→ Your objective
Transcribe exactly, leaving out pictures, the lines from the one that holds "How do I perform: Expand" through the end of the data below, including both end lines and no others.

→ Data provided
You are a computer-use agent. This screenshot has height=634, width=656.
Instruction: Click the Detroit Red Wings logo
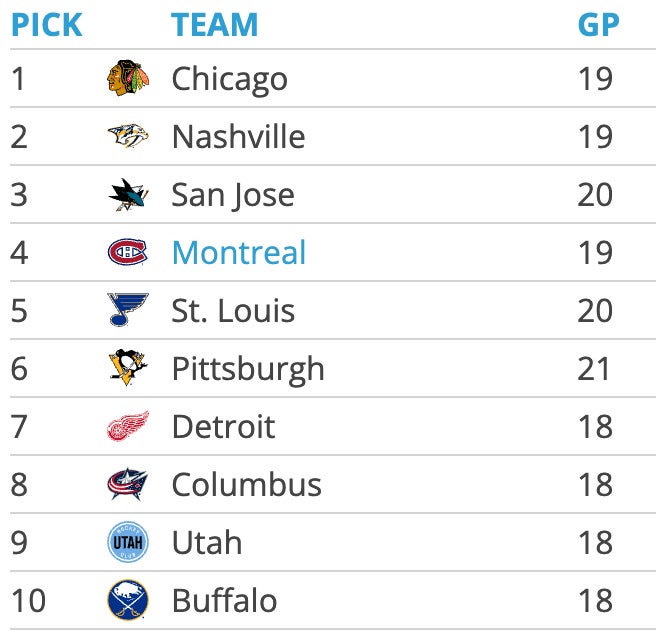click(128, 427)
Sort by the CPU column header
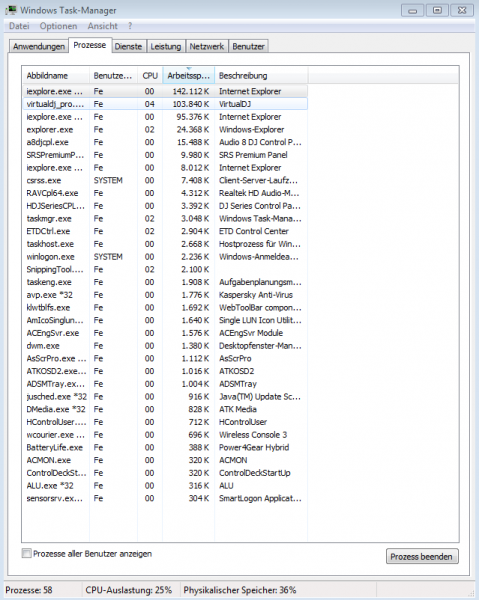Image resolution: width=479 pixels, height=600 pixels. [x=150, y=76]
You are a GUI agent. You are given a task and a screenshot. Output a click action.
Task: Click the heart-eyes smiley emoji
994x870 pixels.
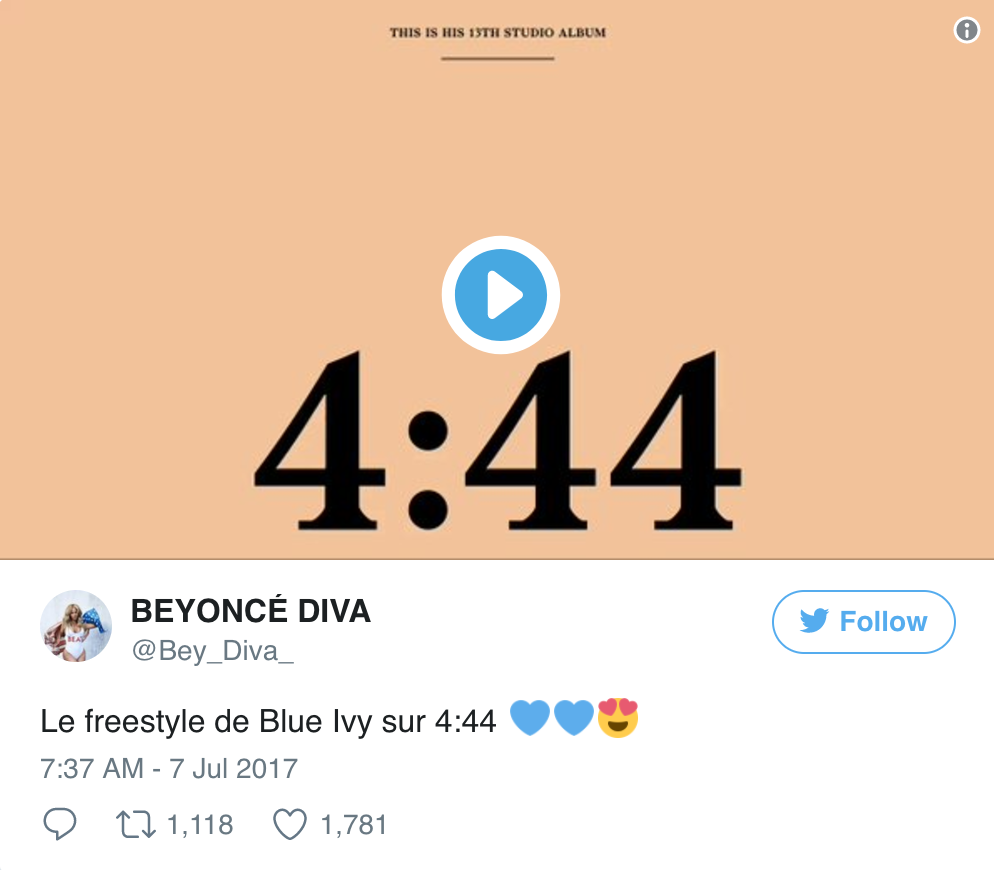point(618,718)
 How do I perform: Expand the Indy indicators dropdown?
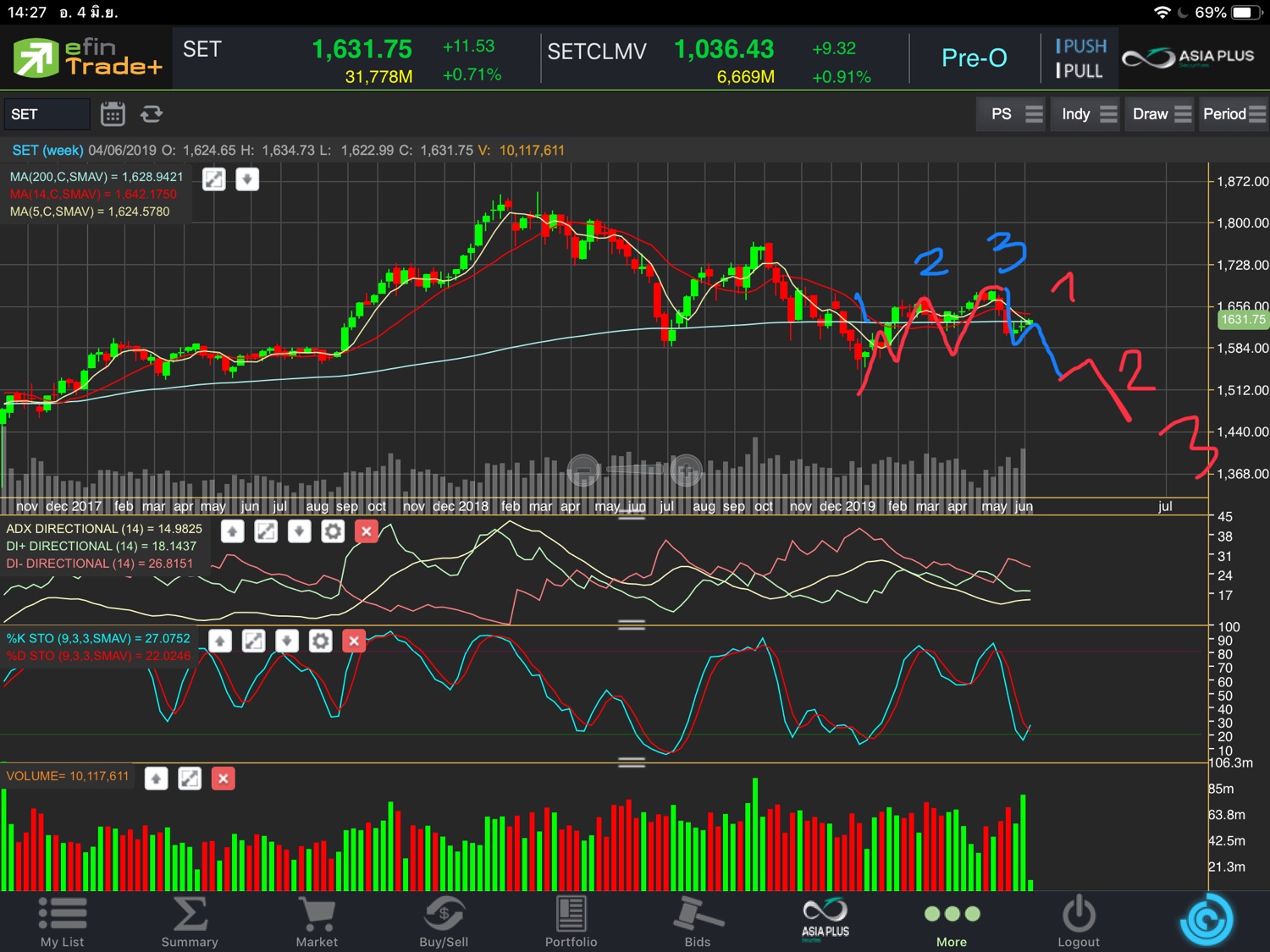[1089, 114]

→ Exercise output
 How do I perform: Expand the Indy indicators dropdown?
[1089, 114]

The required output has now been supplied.